Por Luiz Fernando Veríssimo
— Ô Liberato...
— Sou todo ouvidos.
— Gostaria de esclarecer uma coisa.
— Vamos pôr os pingos nos is.
— Com franqueza.
— Comigo é pão, pão, queijo, queijo.
— Nos conhecemos há tempos.
— De longa data.
— Concordamos em muitas coisas.
— Somos feitos do mesmo estofo.
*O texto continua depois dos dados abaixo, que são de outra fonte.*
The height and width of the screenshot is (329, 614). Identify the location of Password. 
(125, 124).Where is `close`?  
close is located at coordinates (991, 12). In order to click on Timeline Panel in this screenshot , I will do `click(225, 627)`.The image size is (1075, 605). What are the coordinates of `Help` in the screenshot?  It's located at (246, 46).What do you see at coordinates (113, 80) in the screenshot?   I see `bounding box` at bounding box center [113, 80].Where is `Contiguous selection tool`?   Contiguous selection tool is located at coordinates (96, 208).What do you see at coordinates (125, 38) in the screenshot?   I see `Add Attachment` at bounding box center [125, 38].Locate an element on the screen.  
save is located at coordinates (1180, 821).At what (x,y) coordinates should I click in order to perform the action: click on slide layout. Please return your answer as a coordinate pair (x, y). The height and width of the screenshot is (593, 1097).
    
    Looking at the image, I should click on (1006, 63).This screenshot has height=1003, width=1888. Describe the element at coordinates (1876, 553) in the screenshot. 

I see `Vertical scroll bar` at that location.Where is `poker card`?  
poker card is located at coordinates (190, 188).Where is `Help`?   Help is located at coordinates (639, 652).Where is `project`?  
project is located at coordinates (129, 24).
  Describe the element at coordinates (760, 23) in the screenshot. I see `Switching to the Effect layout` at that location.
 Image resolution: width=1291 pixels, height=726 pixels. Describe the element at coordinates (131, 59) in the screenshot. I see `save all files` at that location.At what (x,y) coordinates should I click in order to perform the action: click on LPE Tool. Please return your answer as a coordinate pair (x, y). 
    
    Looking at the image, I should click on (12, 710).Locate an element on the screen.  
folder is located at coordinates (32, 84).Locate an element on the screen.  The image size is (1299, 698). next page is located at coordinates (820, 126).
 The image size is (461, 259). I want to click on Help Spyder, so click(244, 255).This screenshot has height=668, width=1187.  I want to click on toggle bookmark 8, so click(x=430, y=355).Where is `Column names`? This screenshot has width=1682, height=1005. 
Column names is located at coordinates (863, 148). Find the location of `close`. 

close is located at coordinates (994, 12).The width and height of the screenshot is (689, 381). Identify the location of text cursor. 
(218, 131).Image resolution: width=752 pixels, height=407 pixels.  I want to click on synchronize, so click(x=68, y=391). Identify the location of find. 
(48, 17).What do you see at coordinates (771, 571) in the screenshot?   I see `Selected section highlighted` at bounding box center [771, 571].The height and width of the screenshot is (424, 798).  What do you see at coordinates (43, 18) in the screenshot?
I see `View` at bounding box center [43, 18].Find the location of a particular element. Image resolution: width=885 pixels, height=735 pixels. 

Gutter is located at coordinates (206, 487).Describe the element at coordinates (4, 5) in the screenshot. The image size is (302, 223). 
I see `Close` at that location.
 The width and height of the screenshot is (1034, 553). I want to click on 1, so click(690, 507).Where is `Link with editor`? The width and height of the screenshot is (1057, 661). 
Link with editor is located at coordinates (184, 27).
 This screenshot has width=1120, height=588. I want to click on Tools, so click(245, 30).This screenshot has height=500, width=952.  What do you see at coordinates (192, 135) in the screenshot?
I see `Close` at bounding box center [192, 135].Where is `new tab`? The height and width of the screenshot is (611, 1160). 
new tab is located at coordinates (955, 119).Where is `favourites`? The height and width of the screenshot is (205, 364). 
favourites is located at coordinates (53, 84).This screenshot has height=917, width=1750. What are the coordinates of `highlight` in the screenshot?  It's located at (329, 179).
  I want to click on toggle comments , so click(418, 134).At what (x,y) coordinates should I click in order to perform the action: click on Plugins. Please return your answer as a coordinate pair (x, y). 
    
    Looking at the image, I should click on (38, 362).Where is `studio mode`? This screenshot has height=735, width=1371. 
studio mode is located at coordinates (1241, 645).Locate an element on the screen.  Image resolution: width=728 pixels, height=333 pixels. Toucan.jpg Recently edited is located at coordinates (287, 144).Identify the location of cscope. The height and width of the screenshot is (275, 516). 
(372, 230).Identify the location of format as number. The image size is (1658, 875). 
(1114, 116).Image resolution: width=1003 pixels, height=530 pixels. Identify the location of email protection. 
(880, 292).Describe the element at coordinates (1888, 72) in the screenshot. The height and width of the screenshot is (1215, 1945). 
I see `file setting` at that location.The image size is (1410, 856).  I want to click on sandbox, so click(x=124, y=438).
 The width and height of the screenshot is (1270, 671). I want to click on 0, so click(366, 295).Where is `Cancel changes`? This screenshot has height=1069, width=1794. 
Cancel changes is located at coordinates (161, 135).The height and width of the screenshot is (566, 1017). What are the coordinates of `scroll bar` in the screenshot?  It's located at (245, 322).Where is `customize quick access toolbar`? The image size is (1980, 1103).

Diga-me com quem andas e eu te direi quem és.
— Nos damos bem.
— Unha e carne.
— Às vezes brigamos, por bobagem.
— Dou a mão à palmatória.
— Mas sempre fizemos as pazes.
— Quando um não quer, dois não brigam.
— Confesso que já perdi a paciência com você.
— A perfeição não existe.
— Mas com o tempo me arrependia.
— Temos que dar tempo ao tempo. O mundo dá muitas voltas. Errar é humano.
— Certo. Mas. . .
— E perdoar é divino.
— Certo. Você também já se irritou com outros.
— Sou de carne e osso. Nunca digas, desta água não beberei.
— Lembro da sua briga com o Libório.
— Perdi os cadernos. Se arrependimento matasse, estaria morto.
— E uma vez você quase bateu na Marieta.
— Em mulher não se bate nem com uma flor. Mas não sou de ferro.
— Apesar de ser um homem normalmente  moderado.
— Tenho os pés no chão. Penso duas vezes antes de agir. Tenho uma paciência de santo.
— A briga com os dois foi pela mesma razão, se me lembro bem.
— Memória de elefante. . .
— Eles fizeram um comentário sobre você.
— Quem diz o que quer ouve o que não quer.
— Você ficou magoado, ou tudo já passou ?
— Chuvas de verão.
— Mesmo porque, eles estavam tentando ajudar.
— Não levo desaforo para casa.
— Não era desaforo. Eles estavam chamando a sua atenção para um fato de que você talvez não se tenha dado conta. Está claro?
— Como dois e dois são quatro.
— As pessoas às vezes não se conhecem. Você se conhece?
— Como a palma da minha mão.
— Mas pode não conhecer tudo.
— Entre o céu e a terra há muita coisa que a nossa. . .
— Certo, certo. Você tem que entender que nem sempre a crítica é maldosa.
— Honi soit qui mal y pense.
— Isso. Ê uma questão de interpretação.
— Tudo é relativo.
— Claro. Você pode ter interpretado mal.
— Estou em paz com a minha consciência. Quem não deve não teme. Tenho a consciência tranquila. O tempo dirá. Minha vida é um livro aberto.
— Mas você reconhece que pode ter interpretado mal.
— Tudo é possível neste mundo.
— O Libório e a Marieta podiam ter toda a razão.
— Nem tanto ao mar nem tanto à terra.
— Talvez pudessem ter dito de outra maneira.
— Depois da porta arrombada, tranca de ferro. Depois de entornado o caldo...
— O que eles queriam dizer...
— Querer é poder.
— Certo. Eles queriam chamar sua atenção para esse hábito...
— O hábito não faz o monge.
— Pois é. Para o seu hábito de só falar com frases feitas.
— A boca é minha!
— Escute. Não fique brabo outra vez. Deixe eu falar.
— Palavras loucas, orelhas moucas.
— Mas você tem que concordar que...
— Não dou o braço a torcer.
— Você nunca disse uma frase original na sua vida!
— Nunca é muito tempo. Não devo satisfações a ninguém. Quem sabe de mim sou eu. Os incomodados que se mudem. Vocês são vinho da mesma pipa. Deus é testemunha. A mentira tem pernas curtas. A justiça tarda, mas não falta.
— Calma, calma.
— Vocês vão ver com quantos paus se faz uma canoa!
— Espere. Desculpe. Está bem. Foi uma grosseria minha. Você tem razão. Se já existem as frases feitas, para que inventar outras ? Não digo mais nada.
— De boas intenções o inferno está cheio.
— Não fique magoado. Vamos conversar. Ê conversando que a gente se entende.
— Agora você está falando a minha língua!